> [YOUR TASK] Take the listing below and output it exactly, with no images.

──────── RECORDS FOR THIS TASK ────────

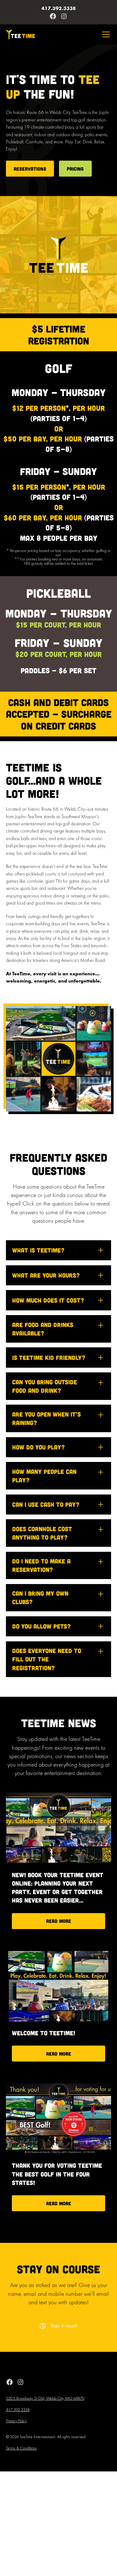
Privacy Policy (16, 2421)
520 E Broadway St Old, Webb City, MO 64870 (45, 2399)
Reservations (30, 169)
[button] (105, 34)
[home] (20, 34)
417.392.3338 (18, 2410)
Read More (58, 1921)
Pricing (75, 169)
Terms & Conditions (21, 2448)
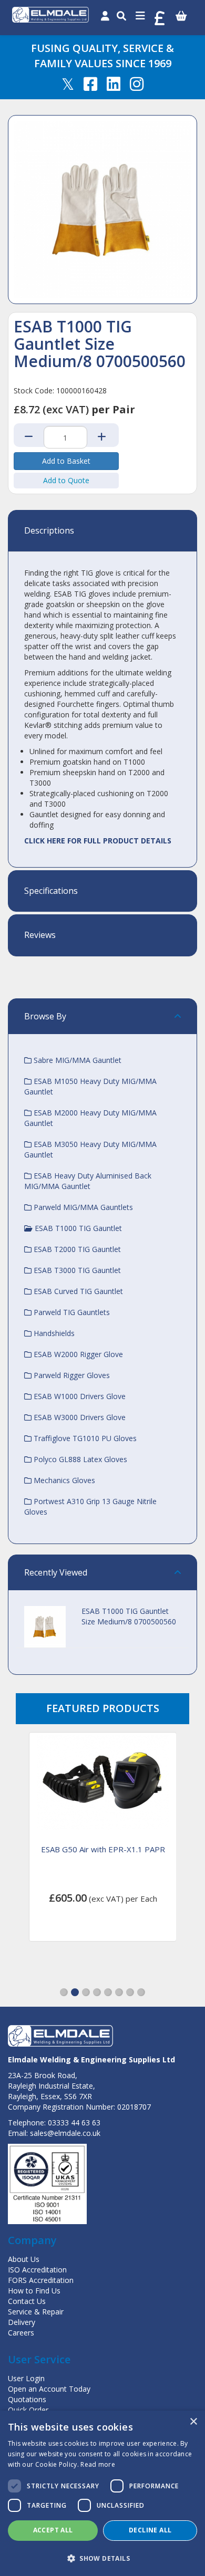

────────

> [WRITTEN ANSWER]
Privacy Policy (16, 2421)
520 E Broadway St Old, Webb City, MO 64870 (45, 2399)
Reservations (30, 169)
[button] (105, 34)
[home] (20, 34)
417.392.3338 (18, 2410)
Read More (58, 1921)
Pricing (75, 169)
Terms & Conditions (21, 2448)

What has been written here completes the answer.